One day, having cast for the first time, he found his net so heavy that he could scarcely draw it in; yet when at last he got it to shore all that it contained was the carcase of an ass.

He cast a second time, and found the draught of the net even heavier than before. But again he was doomed to disappointment, for this time it contained nothing but a large earthenware jar full of mud and sand. His third attempt brought him only a heap of broken old bottles and potsherds: fortune seemed to be against him. Then, committing his hope to Providence, he cast for the fourth and last time; and once more the weight of the net was so great that he was unable to haul it. When at last he got it to land, he found that it contained a brazen vessel, its mouth closed with a leaden stopper, bearing upon it the seal of King Solomon.

The sight cheered him. “This,” thought he, “I can sell in the market, where I may get for it enough to buy a measure of corn; and, if one is to judge by weight, what lies within may prove yet more valuable.”

Drawing of Genie rising in a cloud of smoke
And there in its midst stood a mighty Genie

Thus reckoning, he prised out the stopper with his knife, and turning the vessel upside down looked for the contents to follow. Great was his astonishment when nothing but smoke came out of it. The smoke rose in a thick black column and spread like a mist between earth and sky, till presently, drawing together, it took form; and there in its midst stood a mighty Genie, whose brows touched heaven while his feet rested upon ground. His head was like a dome, his hands were like flails, and his legs like pine trees; his mouth was black as a cavern, his nostrils were like trumpets, his eyes blazed like torches, and his wings whirled round and over him like the simoom of the desert.

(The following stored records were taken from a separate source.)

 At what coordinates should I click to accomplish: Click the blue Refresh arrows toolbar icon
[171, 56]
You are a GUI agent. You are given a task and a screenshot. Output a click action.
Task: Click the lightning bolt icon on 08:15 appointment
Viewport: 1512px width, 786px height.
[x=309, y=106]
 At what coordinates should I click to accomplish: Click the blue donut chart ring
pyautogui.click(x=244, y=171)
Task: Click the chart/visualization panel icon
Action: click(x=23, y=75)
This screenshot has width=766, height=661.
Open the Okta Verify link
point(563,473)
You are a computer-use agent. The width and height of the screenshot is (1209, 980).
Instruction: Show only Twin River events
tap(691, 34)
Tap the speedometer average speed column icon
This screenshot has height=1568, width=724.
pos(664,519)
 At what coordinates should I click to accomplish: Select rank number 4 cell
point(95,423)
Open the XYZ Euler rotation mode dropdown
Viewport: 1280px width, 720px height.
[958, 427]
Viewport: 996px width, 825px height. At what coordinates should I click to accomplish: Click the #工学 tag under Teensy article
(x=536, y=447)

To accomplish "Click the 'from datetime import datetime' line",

At so fearful a sight all the fisherman’s courage oozed out of him; but the Genie, perceiving him, cried with a loud voice, “O, Solomon, Prophet of God, slay me not, for never again will I withstand thee in word or deed!”

“Alas!” said the fisherman, “I am no prophet; and as for Solomon, he has been dead for nearly two thousand years. I am but a poor fisherman whom chance has knocked by accident against thy door.”

“In that case,” answered the Genie, “know that presently thou wilt have to die.”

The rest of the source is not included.